Available records
******

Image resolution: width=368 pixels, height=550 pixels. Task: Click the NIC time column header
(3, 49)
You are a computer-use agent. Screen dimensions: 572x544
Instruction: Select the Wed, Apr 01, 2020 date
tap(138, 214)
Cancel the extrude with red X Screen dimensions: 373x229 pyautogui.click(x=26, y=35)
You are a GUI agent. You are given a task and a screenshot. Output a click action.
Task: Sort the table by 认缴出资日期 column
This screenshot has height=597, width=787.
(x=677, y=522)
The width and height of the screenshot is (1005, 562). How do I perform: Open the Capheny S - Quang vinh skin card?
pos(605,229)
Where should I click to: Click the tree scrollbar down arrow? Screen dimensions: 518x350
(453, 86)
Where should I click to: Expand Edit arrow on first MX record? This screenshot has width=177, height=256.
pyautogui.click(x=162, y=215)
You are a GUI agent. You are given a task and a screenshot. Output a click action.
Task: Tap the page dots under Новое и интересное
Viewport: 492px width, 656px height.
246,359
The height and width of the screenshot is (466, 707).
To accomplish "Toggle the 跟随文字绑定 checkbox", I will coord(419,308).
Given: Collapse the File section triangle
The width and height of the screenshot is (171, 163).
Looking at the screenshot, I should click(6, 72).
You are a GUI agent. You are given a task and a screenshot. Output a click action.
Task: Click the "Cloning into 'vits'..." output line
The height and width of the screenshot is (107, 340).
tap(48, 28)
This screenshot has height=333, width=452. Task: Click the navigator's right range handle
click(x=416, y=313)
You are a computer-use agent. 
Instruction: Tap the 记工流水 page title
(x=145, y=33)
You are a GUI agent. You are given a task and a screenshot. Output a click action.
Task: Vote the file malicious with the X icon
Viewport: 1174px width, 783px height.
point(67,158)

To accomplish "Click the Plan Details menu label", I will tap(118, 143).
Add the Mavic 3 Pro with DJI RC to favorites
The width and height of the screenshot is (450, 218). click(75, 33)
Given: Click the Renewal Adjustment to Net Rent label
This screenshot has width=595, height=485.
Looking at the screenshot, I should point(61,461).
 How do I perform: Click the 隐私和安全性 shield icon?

******

Exercise details
Among the lines above, show every one that contains the string "label".

Output
To accomplish "Click the Plan Details menu label", I will tap(118, 143).
Given: Click the Renewal Adjustment to Net Rent label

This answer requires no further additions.